GgaEX0006465 @ galGal3

In vitro studies of recombinant alphaII-spectrin polypeptides representing the two splice variants of alphaII-spectrin, alphaII-cardi+ (with MmuEX0044726) and alphaII-cardi_ (without MmuEX0044726), revealed that the alphaII-cardi+ subunit has lower affinity for the complementary site in repeats 1-4 of betaII-spectrin, with a KD value of ~1 nM, as measured by surface plasmon resonance (SPR). In addition, the alphaII-cardi+ form showed 1.8-fold lower levels of binding to its site on betaII-spectrin than the alphaII-cardi_ form, both by SPR and blot overlay. This suggests that the 21-amino acid insert prevented some of the alphaII-cardi+ form from interacting with betaII-spectrin.

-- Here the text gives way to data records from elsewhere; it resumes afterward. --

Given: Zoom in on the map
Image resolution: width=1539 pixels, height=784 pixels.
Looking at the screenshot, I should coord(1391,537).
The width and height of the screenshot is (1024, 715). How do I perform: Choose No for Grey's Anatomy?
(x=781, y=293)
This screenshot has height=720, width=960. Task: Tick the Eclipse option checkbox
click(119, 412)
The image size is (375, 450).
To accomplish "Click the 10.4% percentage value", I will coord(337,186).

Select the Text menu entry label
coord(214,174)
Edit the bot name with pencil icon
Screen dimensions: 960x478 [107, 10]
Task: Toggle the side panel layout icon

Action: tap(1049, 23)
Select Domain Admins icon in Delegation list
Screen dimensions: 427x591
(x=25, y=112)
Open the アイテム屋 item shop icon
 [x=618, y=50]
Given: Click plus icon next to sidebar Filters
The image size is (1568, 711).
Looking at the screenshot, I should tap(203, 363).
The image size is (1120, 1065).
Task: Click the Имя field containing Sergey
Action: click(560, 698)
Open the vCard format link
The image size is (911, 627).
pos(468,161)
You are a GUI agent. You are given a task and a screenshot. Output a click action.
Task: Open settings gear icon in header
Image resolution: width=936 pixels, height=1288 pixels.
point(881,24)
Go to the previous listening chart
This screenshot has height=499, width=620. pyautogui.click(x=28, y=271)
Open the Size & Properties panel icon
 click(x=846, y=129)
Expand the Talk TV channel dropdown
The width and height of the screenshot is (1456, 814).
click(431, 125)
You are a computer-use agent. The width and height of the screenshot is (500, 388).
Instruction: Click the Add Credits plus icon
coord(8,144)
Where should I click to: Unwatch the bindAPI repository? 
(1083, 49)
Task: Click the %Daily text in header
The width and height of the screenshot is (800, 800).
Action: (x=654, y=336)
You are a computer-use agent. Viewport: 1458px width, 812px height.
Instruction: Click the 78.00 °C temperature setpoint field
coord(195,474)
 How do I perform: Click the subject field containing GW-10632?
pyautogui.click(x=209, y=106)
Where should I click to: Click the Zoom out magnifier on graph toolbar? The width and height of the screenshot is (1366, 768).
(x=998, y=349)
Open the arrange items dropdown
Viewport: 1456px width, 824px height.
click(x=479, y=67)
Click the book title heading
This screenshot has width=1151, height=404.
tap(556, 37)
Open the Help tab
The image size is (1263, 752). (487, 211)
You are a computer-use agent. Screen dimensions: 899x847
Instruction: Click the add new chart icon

Fusion proteins expressing the alphaII-cardi+ sequence within the two terminal spectrin repeats of alphaII-spectrin were insoluble in solution and aggregated in neonatal myocytes, consistent with the possibility that this insert removes a significant portion of the protein from the population that can bind beta subunits. Neonatal rat cardiomyocytes infected with adenovirus encoding GFP-fusion proteins of repeats 18-21 of alphaII-spectrin with the cardi+ insert formed many new processes. These processes were only rarely seen in myocytes expressing the fusion protein lacking the insert or in controls expressing only GFP. These results suggest that the embryonic mammalian heart expresses a significant amount of alphaII-spectrin with a reduced avidity for beta-spectrin and the ability to promote myocyte growth.